ML Engineer on the research team at Mercor. Three problems consumed most of my time: helping build RLHF pipelines, helping replace human-heavy QA with LLM judges, and helping squeeze latency out of LLM inference.
RLHF pipelines
The problem with RLHF at scale is deceptively simple: you're trying to use human judgment to improve model outputs. But human judgment is noisy, inconsistent, and expensive. Your reward model drifts. Your evaluators disagree. The distribution of tasks you're optimizing for keeps shifting under you.
Most teams focus on the modeling side — PPO vs DPO, reward model architecture, training stability. The real leverage is in the data. Which human judgments do you trust? How do you weight conflicting signals? How do you detect when your reward model is gaming the metric instead of genuinely improving?
I helped build infrastructure to curate, weight, and validate human feedback at scale — the systems that decide which feedback to learn from and which to ignore. The model is often the easy part. The hard part is the data pipeline that feeds it.
LLM as a judge
Once the RLHF pipeline was working, the bottleneck moved to QA. Every model iteration needed thousands of human evaluations to know whether it was actually better. That doesn't scale and it doesn't run overnight.

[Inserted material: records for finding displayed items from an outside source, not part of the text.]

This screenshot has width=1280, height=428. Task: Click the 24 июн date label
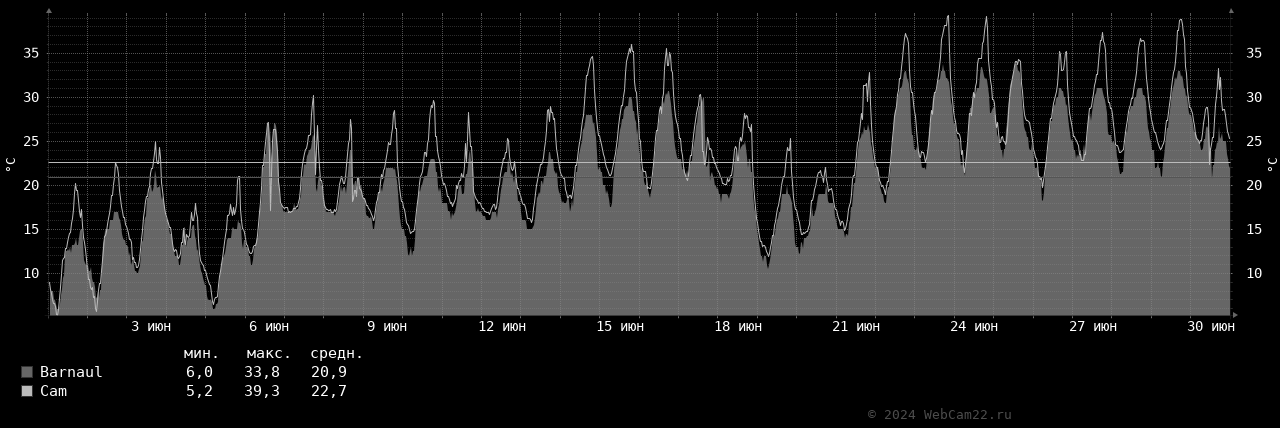(973, 326)
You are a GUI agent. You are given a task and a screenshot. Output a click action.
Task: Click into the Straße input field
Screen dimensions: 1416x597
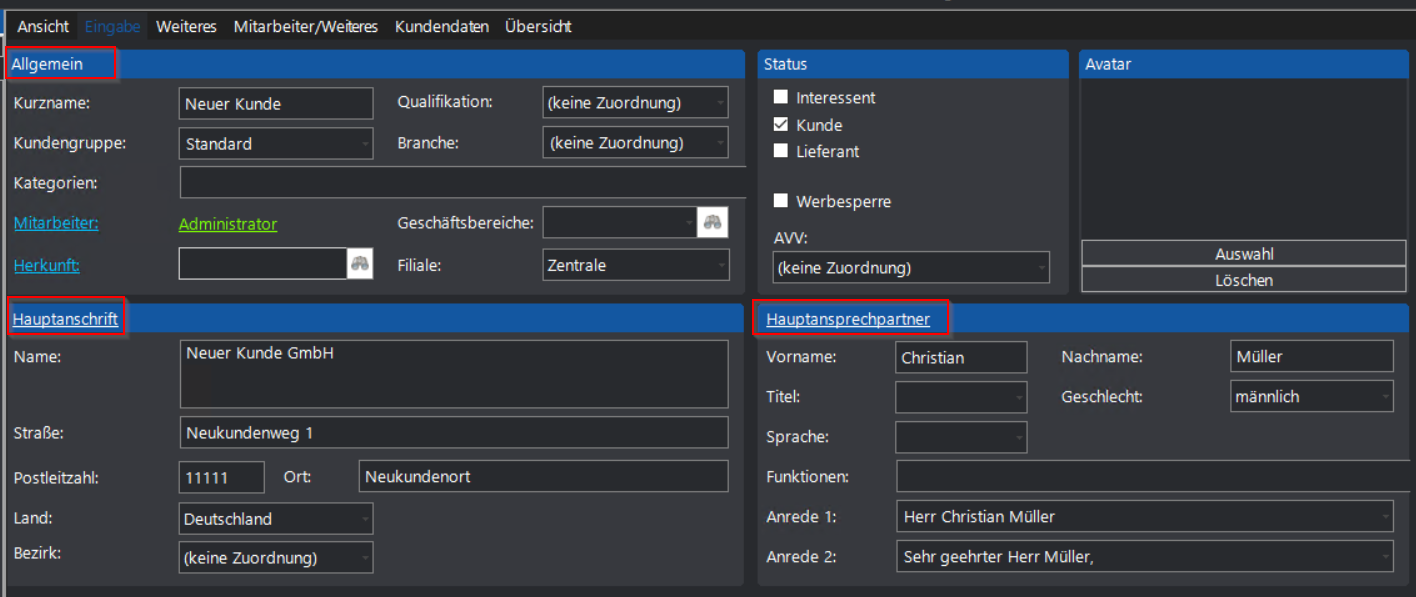tap(454, 432)
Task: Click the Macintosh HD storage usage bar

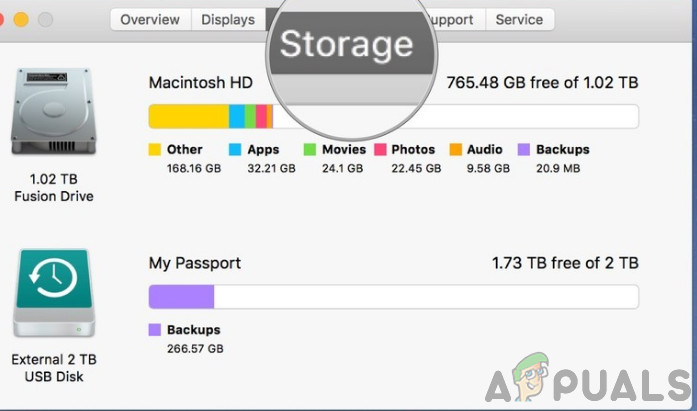Action: [x=393, y=117]
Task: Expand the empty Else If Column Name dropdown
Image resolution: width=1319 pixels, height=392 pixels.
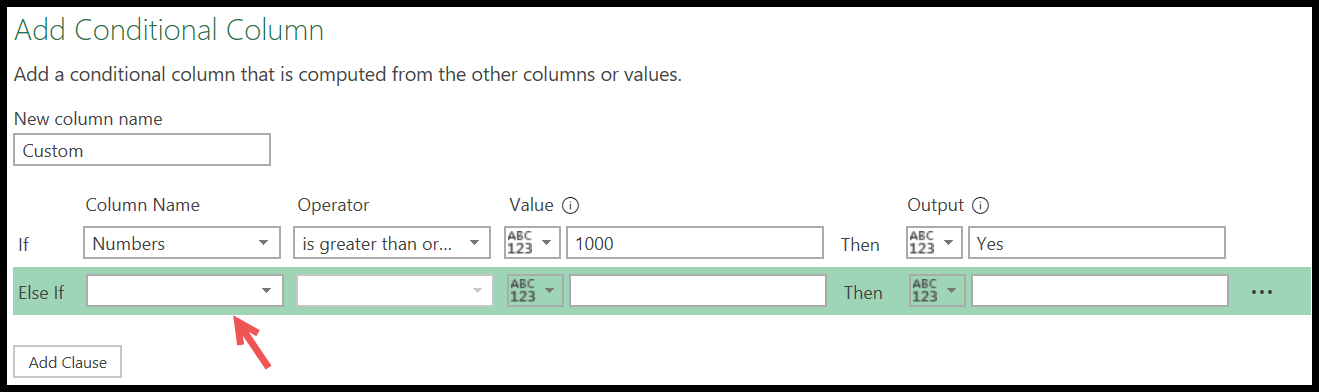Action: pyautogui.click(x=185, y=291)
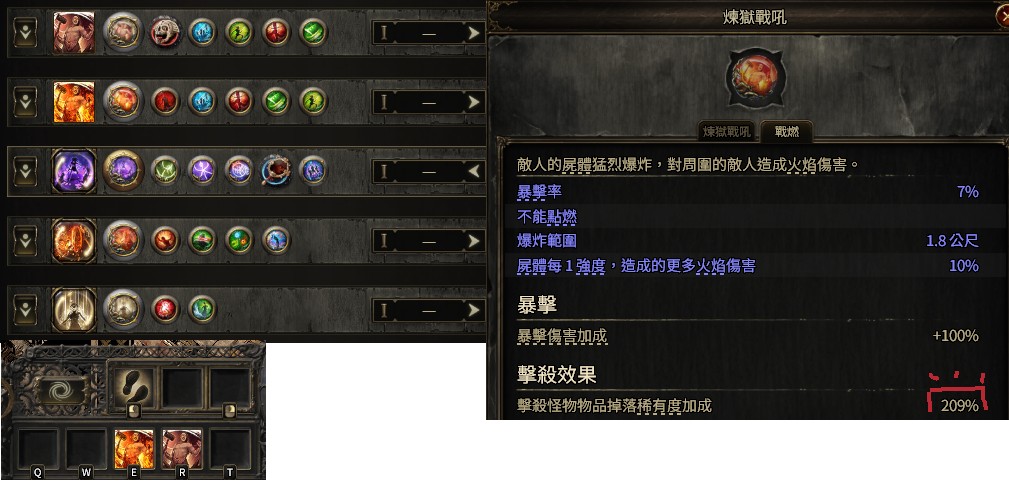Select the 煉獄戰吼 tab
This screenshot has height=483, width=1009.
point(727,132)
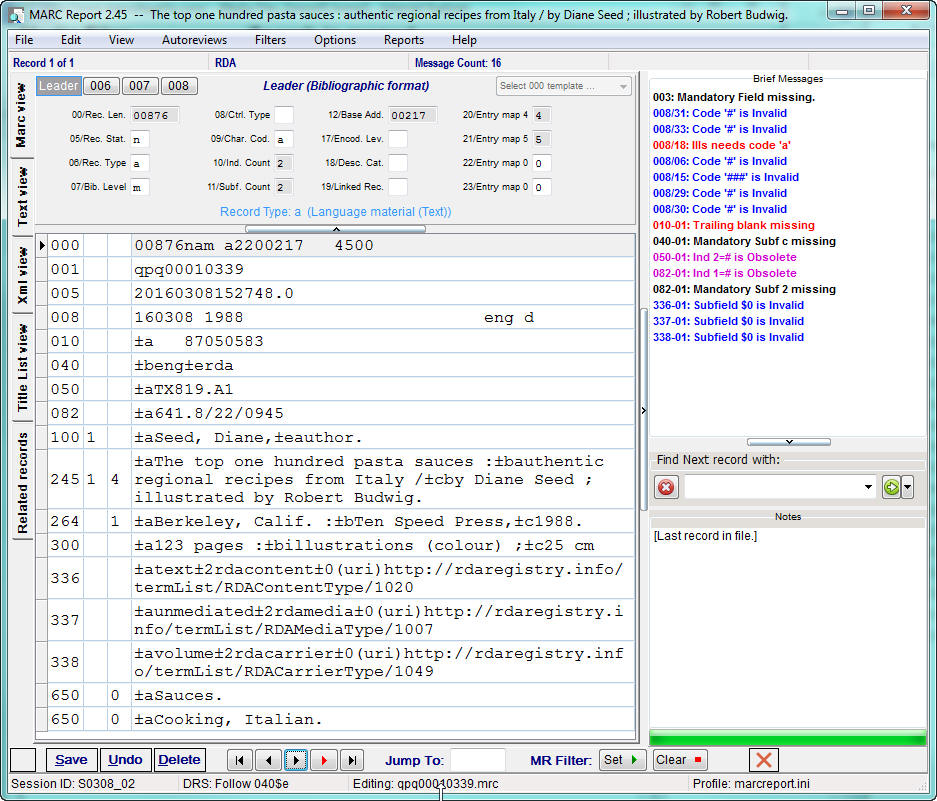
Task: Click the red next-error arrow button
Action: [324, 760]
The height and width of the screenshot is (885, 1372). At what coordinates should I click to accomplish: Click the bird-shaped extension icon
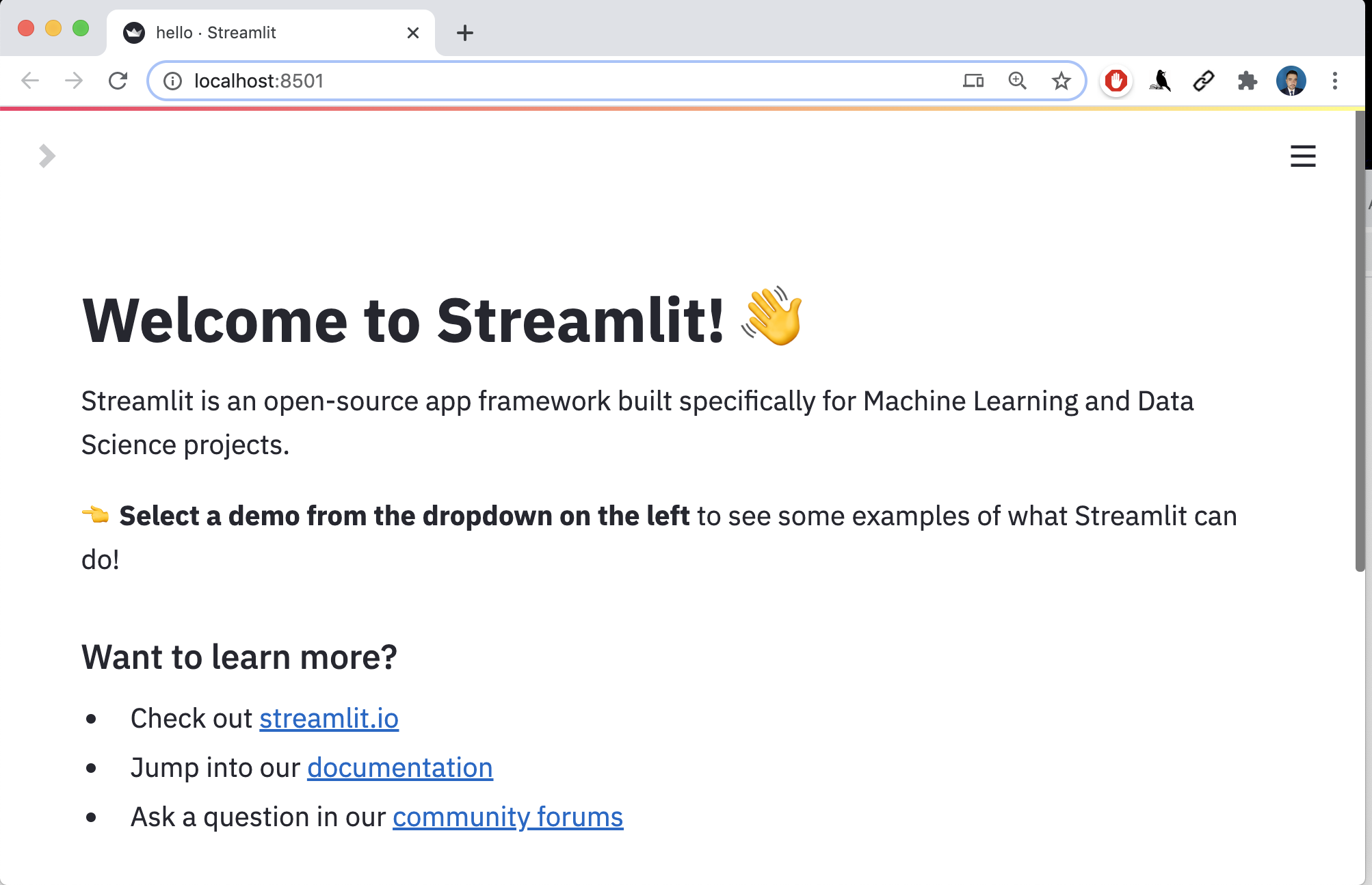(x=1159, y=81)
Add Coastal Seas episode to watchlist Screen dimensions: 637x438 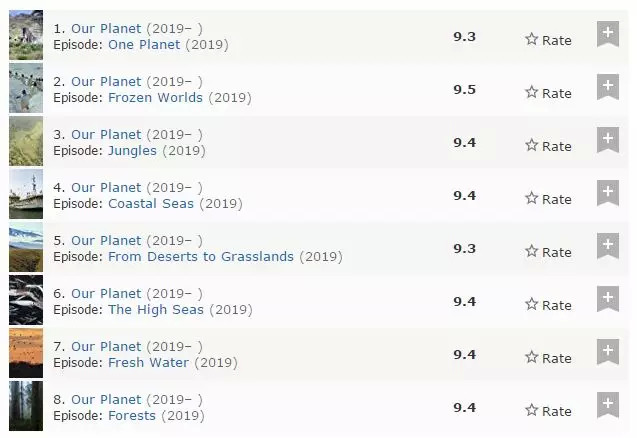(x=607, y=193)
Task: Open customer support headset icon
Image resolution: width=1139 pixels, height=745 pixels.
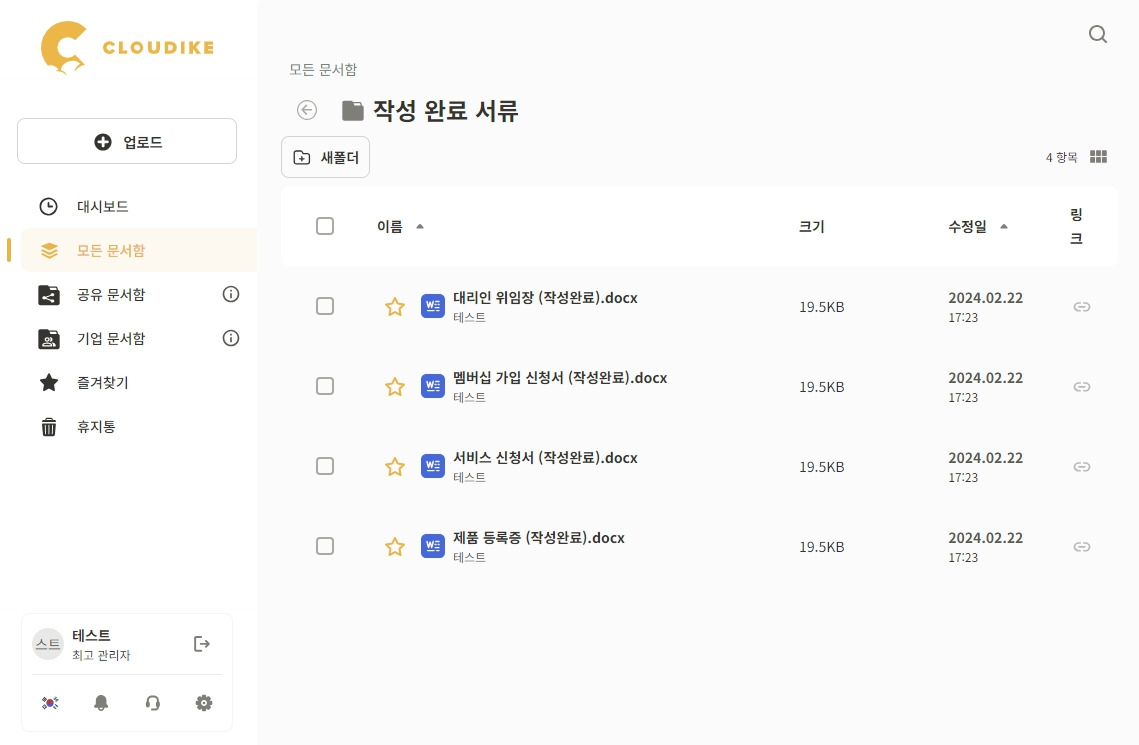Action: (x=153, y=703)
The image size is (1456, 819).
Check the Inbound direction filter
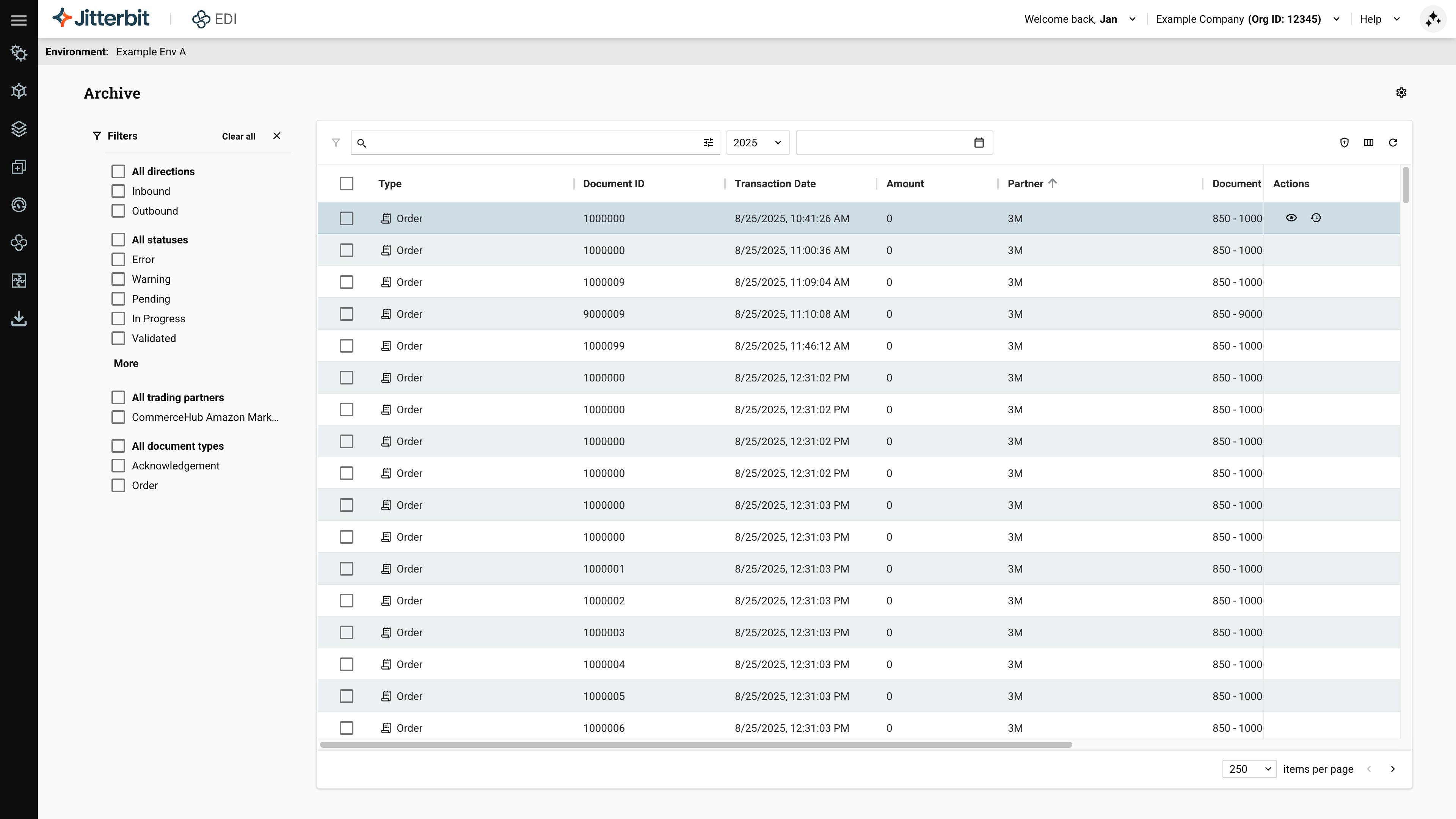click(x=118, y=191)
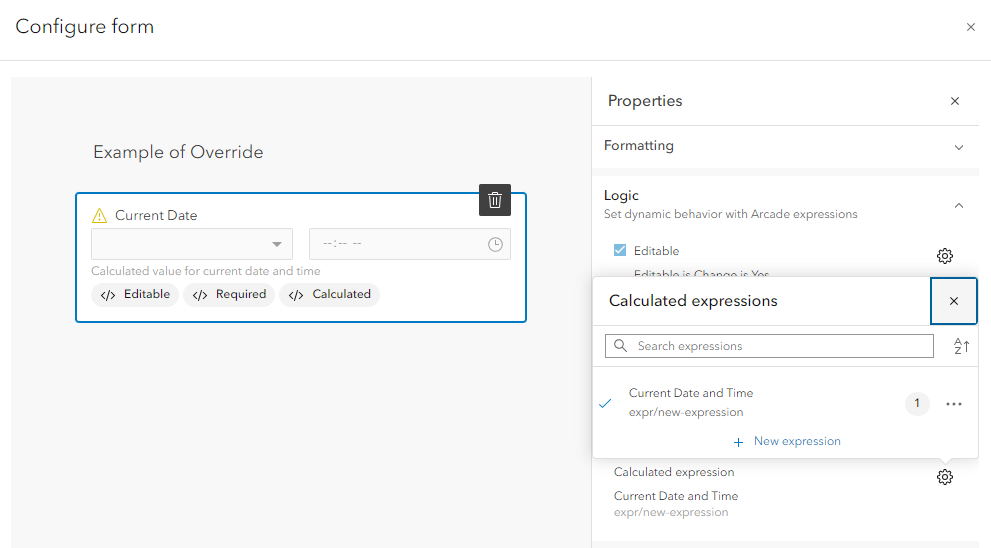Open the date dropdown in Current Date
991x548 pixels.
(x=277, y=244)
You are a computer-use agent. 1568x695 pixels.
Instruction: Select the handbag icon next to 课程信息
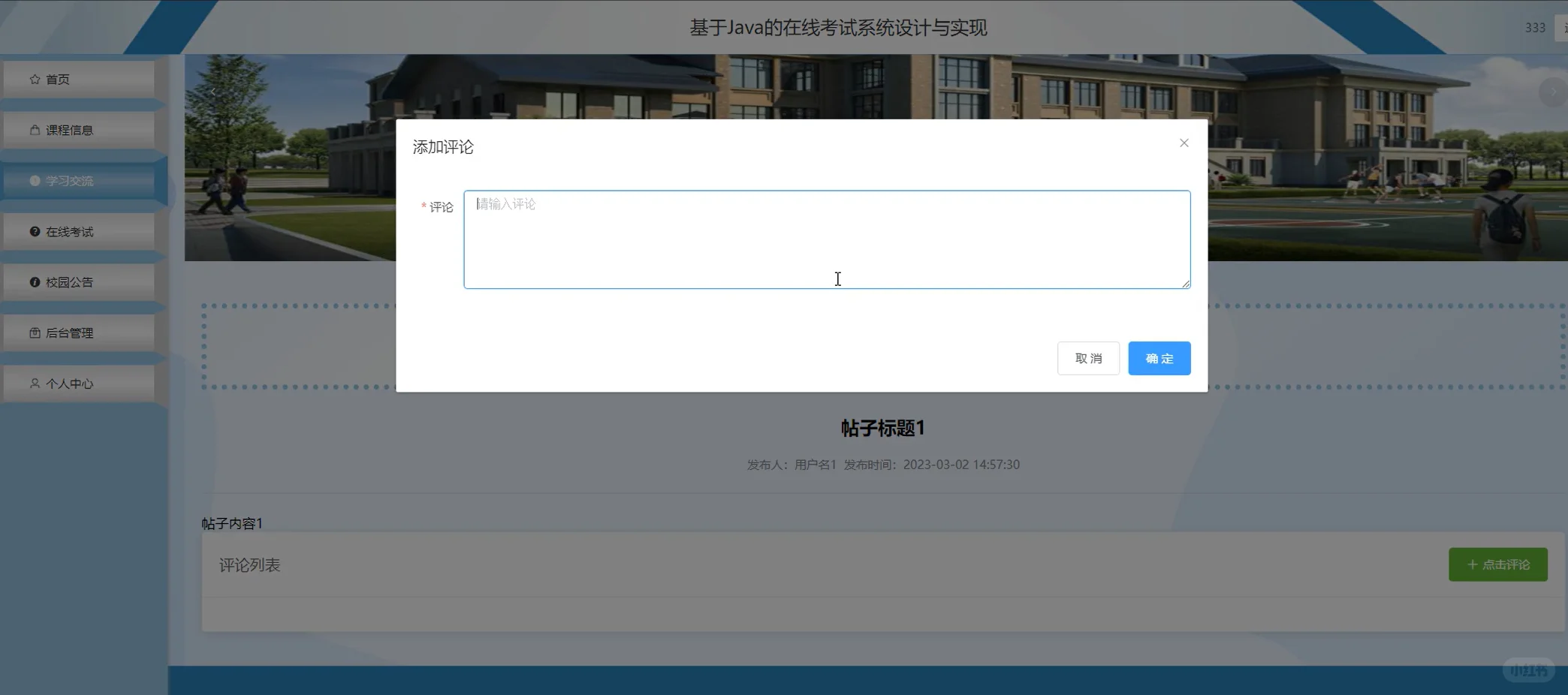coord(34,129)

I helped implement an LLM-as-a-judge layer to replace most of that work. The hard part isn't writing a rubric and asking a model to score — it's making the judge agree with humans often enough that you can trust it. That meant calibrating against held-out human-labeled sets, controlling for position and verbosity bias, and ensembling across prompts when single-judge variance was too high.
The payoff was a feedback loop that ran in minutes instead of days. Engineers could ship a candidate model, get a quality read by lunch, and iterate the same afternoon.
Inference optimizations
The third problem was cost and latency. The judge layer, the eval pipelines, and production traffic were all competing for the same inference budget. Naive serving meant either burning money or making evaluators wait.
Most of the wins came from boring fundamentals applied carefully: aggressive prompt caching for repeated system prompts and rubrics, batching judge calls so a single forward pass scored many candidates, speculative decoding for the latency-sensitive path, and routing easy queries to smaller models while reserving the big model for the cases that actually needed it. KV-cache reuse alone paid for itself within a week.
None of this is novel in isolation. The work is in the plumbing — knowing which optimization is safe for which call site, and instrumenting enough to prove it didn't quietly degrade quality.